A Muslim woman and her daughter at a barbecue stand in Pattani.
I really enjoy traveling in the southern Thailand - I've never had a bad experience and I'm touched by the hospitality of the people I've met there. At the same time, you can't deny the violence in the south.
It's hard to write about Pattani and Thailand's "deep south." I don't want to blow the violence out of proportion but you can't ignore it.
When I tell people in Bangkok (or the US) that I'm going to the south, they look at me like I'm crazy. The first response is "Why?" followed by an admonition that I shouldn't go; that it's too dangerous for a foreigner to travel there. The violence, which is bad by Thai standards, is not nearly as bad as other places I've worked, including almost any large city in the US, where easy access to firearms means you never know what you're walking into.
In fact, I feel much safer at the scene of a roadside bombing in Thailand than I did at gang shootings in Phoenix. Part of it is the knowledge that if I'm hurt in Pattani, it's because I'm essentially collateral damage, in the wrong place at the wrong time.
In the US, that's not the case. I was assaulted by a Tea Partier protesting during a public rally at the Arizona capitol. Law enforcement at the Occupy protests in the US seem to delight in assaulting and arresting journalists.
Pedicab and tuk-tuk drivers wait for customers in Pattani.
I am conflicted about traveling to the south.
On one hand, I think it's a really interesting part of Thailand. The religion, culture, food, language, are all different from the rest of the country. On the other hand, the violence, when it happens, can be spectacular (a roadside bombing destroys a military vehicle, a drive by shooting killed six, including a two year old) and that's what grabs the headlines.
Children play in a bouncy house type thing.
About two million people live in the south, between 4,000 and 5,000 have been killed since the insurgency was rekindled in 2004. That compares to well over 40,000 killed in Mexican drug violence and more than 19,000 murders in Honduras since 2004. In the US, more than 6,000 have been killed by gun violence, since the Newtown, CT, shooting on December 14, 2012.
A Muslim family on a motor scooter.
Put into that perspective, traveling in Pattani and Thailand's south doesn't seem so dangerous. That's not to diminish what's happening. The situation can't go on forever, the longer it does the more inured people become to it and it becomes an accepted part of daily life.
I don't think you can assess blame exclusively on one side or the other.
A woman walks through the market in Pattani.
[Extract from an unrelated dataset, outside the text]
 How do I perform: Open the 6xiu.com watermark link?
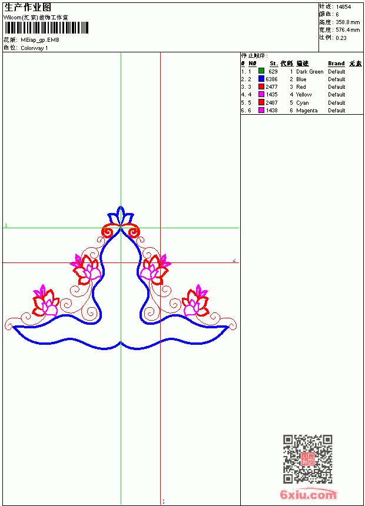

Thais are very tolerant of other religions, but tolerance doesn't always extend to understanding, especially in the Muslim majority south. The Thai government has not always respected the heritage of the Muslims in the south. Road signs, for example, are in Thai and English but not in Yawi, the Malay based language spoken in southern Thailand. (This is changing, on my last visit I saw more road signs in Yawi than I had in the past.)
The government's response to the violence has, at times, been heavy handed.
In October, 2005, at least 84 people died when Thai authorities made mass arrests at a protest and threw the arrestees into locked trucks for a several hour trip to a military camp. The dead suffocated in the backs of the trucks. In April, 2004, 32 militants were killed when Thai security forces attacked the mosque they were sheltered in.
In both cases, allegations of excessive force were levied against security forces.
A handmade signs warns of dangers on a main highway in Pattani province.
At the same time, militants attack "soft" targets. Monks on their morning alms rounds. Teachers on their way to school. Farmers in their fields. People sitting in front of a grocery store.
There is a tit for tat nature to the violence. In October, 2012, someone rolled a grenade into a crowd of Buddhists eating at a night market in Sai Buri in Pattani province. A few days later, in apparent response, someone rolled a grenade into a crowd of Muslims on the beach in Sai Buri.
A market near Krue Se Mosque in rural Pattani.
Traveling in the deep south is a surreal experience. Buddhist monks go out on their morning rounds accompanied by soldiers with M16s. The beaches are some of the most undeveloped and stunning in Thailand, but the fear of violence keeps most people, including some locals, away. There are checkpoints and roadblocks throughout the southern provinces.
The blessing (if there can be a blessing in a situation like this) is that the violence hasn't spread to other parts of Thailand. Flying in and out of Narathiwat (the airport that serves the three southern provinces) is no different than flying in and out of any other airport in Thailand. Security is very light, you leave your shoes on and your laptop stays comfortably nestled in its bag. Muslims in Bangkok and other parts of Thailand have not been targeted by Thai authorities (compare that to post 911 US and UK where mosques are frequently surveilled by law enforcement).
The situation in the south is a complicated one. I don't know what the solution is. I fear that the longer it goes on, the harder it will be to find a peaceful solution. My nightmare is that some incident in the south will spark a wider confrontation that spreads to other parts of Thailand. That would be a disaster for everyone - not just people in the south, but all of Thailand.
A Boy Scout at a private Muslim school in Pattani.